[ASSIGNMENT] Set down, character for character, everything in the records below from the line holding "Where should I click to: Click thickness" down to the line holding "Given: Click the 哈喽大家好 caption on video", and no other line.

[MATERIAL FOR THE TASK]
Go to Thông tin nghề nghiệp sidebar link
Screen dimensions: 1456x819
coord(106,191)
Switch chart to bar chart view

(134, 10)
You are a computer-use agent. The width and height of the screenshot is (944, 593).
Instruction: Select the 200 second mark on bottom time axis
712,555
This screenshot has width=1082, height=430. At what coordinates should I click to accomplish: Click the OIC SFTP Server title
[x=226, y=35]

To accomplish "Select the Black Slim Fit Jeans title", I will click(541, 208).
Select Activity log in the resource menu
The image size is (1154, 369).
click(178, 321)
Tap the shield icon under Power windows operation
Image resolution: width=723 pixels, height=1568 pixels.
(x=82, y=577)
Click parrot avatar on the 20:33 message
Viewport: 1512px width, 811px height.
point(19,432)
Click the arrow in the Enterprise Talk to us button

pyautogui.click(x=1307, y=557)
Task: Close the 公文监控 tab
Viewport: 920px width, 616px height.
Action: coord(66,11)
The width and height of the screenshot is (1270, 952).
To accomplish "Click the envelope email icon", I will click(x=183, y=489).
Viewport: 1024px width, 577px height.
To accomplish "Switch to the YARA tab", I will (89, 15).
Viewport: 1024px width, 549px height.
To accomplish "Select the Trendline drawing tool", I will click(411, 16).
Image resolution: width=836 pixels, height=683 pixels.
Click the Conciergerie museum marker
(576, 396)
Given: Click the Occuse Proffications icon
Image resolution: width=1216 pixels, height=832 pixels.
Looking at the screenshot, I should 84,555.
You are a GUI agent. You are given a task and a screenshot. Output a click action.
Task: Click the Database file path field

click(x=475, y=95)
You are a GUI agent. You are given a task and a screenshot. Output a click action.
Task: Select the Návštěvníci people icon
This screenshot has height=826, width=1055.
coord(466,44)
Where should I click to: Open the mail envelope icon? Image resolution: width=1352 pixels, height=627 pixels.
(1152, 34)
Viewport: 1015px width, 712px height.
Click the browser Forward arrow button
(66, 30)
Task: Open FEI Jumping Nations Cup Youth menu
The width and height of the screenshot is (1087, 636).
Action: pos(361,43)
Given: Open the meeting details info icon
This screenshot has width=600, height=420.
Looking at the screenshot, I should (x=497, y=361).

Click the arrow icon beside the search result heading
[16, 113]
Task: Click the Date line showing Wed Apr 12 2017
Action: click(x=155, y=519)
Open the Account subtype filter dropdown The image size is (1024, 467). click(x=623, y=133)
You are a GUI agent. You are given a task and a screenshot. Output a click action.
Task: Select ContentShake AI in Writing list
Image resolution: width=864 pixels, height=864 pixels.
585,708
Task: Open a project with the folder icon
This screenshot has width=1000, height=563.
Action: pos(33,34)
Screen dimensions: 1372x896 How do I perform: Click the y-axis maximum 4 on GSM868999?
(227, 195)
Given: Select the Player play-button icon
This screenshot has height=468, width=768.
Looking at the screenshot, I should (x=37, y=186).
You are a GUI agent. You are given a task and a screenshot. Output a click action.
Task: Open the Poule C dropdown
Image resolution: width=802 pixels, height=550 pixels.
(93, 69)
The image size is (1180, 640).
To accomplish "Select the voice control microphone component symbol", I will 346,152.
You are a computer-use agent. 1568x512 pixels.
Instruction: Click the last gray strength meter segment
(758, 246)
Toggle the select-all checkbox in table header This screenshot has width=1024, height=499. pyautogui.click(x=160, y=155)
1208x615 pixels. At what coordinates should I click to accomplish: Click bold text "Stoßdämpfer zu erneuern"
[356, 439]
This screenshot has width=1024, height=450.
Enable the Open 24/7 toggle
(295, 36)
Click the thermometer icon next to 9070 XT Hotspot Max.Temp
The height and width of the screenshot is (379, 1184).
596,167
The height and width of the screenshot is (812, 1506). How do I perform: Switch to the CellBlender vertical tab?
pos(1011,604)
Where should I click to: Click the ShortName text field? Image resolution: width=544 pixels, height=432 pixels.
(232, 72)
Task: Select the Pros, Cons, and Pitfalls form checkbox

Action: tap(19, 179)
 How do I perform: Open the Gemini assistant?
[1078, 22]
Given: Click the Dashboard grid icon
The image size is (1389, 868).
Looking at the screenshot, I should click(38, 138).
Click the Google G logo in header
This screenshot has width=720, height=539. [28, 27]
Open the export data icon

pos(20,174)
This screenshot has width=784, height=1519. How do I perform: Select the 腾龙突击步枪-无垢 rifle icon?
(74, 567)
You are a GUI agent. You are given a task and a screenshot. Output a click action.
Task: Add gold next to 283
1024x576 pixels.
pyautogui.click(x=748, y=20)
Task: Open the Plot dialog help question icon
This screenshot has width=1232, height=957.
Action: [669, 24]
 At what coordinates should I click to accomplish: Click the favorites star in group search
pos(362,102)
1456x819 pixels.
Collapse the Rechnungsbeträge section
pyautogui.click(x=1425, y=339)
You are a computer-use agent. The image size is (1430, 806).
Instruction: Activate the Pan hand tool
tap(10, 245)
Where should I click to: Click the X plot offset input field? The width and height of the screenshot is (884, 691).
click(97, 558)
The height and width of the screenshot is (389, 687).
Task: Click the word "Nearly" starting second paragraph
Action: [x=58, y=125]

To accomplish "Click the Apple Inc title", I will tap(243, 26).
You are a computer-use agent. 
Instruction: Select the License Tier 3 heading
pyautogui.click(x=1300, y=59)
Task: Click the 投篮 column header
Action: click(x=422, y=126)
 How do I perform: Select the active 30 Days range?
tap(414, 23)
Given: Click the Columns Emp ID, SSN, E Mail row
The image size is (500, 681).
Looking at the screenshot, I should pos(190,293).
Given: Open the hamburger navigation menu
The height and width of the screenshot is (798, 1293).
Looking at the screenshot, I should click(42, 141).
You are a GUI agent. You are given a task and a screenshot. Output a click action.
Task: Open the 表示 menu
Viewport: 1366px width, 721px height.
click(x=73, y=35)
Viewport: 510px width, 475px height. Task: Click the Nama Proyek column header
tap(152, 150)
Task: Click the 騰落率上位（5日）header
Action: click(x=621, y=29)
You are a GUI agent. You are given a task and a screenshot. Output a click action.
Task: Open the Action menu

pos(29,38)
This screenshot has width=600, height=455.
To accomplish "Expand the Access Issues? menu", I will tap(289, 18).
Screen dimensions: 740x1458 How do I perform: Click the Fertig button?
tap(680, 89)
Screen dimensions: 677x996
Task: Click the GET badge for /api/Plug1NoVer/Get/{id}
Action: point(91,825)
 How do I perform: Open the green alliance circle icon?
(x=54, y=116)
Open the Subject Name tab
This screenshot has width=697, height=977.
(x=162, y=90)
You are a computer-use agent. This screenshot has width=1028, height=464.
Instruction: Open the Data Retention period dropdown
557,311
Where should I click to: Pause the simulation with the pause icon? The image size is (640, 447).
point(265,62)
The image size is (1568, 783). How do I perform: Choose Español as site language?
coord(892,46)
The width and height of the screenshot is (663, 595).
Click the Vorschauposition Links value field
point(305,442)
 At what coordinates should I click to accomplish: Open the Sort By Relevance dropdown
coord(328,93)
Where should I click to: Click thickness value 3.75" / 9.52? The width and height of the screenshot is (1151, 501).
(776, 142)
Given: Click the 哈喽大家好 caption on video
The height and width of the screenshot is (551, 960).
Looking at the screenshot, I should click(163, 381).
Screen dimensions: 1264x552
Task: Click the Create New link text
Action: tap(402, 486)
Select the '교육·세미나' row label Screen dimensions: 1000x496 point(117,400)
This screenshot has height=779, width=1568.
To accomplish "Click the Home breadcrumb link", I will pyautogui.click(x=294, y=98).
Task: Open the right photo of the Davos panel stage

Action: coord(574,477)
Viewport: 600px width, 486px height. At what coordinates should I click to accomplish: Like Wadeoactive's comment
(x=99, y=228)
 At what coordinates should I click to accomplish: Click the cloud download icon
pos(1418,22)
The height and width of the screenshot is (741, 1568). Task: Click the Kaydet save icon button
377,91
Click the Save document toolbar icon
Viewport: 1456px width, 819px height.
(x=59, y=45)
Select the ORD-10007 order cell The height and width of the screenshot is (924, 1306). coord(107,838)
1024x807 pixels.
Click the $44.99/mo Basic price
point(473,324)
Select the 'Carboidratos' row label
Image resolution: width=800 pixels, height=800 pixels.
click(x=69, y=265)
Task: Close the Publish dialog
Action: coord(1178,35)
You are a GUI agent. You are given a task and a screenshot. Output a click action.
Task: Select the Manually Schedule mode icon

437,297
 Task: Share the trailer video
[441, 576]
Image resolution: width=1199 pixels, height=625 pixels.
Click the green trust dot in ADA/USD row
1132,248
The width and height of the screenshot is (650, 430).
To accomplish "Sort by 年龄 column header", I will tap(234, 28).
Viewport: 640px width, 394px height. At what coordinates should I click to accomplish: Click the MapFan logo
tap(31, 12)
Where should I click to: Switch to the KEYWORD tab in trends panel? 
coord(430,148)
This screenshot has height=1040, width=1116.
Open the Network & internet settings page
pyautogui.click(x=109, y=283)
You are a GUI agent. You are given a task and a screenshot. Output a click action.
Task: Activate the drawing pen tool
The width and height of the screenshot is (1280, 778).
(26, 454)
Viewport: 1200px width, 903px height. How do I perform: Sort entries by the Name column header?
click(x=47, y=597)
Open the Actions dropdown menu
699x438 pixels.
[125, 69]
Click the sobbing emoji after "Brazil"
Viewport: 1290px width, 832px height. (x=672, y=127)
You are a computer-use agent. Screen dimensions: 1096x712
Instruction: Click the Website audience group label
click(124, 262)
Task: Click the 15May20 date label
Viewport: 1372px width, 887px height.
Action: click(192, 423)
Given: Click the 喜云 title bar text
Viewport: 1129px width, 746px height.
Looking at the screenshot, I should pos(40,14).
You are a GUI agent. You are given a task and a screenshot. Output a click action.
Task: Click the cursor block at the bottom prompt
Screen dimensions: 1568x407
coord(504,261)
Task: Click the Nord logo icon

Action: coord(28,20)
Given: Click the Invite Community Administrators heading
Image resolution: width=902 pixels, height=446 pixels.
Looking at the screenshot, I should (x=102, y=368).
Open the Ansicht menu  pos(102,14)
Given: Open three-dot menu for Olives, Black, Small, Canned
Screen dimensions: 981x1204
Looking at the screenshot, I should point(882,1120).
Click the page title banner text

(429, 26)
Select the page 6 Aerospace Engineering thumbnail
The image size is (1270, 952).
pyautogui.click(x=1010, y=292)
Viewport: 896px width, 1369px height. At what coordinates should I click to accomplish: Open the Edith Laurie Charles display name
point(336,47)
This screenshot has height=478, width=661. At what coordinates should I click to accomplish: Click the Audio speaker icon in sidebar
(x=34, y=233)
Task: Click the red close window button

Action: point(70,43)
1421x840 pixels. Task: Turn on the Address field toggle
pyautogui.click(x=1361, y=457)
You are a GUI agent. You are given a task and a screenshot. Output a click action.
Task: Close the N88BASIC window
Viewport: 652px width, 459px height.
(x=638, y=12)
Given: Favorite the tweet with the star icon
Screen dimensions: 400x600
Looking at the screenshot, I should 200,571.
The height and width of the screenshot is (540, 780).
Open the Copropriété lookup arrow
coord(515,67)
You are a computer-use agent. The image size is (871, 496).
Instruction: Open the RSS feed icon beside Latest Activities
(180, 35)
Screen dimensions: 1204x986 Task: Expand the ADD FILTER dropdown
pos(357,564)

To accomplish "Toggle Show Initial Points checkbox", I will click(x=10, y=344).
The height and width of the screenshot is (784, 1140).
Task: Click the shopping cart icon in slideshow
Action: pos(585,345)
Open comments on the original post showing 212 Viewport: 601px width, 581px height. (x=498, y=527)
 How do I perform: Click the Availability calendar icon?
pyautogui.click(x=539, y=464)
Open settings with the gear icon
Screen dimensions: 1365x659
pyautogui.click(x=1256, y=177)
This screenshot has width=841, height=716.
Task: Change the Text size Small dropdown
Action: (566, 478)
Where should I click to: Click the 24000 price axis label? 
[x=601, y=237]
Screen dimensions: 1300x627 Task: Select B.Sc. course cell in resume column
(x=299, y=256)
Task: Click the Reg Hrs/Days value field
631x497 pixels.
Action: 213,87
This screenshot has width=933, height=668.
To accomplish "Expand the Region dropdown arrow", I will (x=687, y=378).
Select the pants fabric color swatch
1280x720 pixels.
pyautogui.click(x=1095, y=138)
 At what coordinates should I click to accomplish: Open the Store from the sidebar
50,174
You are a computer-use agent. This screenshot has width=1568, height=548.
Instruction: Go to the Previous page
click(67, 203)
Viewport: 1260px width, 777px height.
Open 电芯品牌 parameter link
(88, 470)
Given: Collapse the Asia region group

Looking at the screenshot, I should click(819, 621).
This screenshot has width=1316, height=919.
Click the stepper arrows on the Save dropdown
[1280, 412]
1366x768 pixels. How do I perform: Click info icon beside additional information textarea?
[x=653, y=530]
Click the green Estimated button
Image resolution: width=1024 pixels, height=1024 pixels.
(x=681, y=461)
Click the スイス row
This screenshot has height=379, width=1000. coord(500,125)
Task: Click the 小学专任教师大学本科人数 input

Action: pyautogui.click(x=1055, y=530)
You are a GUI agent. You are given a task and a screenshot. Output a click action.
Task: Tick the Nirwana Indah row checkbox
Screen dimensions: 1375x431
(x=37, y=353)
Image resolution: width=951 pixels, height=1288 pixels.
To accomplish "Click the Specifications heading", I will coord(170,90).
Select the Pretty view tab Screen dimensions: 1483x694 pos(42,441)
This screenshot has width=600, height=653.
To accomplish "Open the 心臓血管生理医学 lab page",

[TASK SOLUTION]
Where should I click to: Click thickness value 3.75" / 9.52? The width and height of the screenshot is (1151, 501).
(776, 142)
Given: Click the 哈喽大家好 caption on video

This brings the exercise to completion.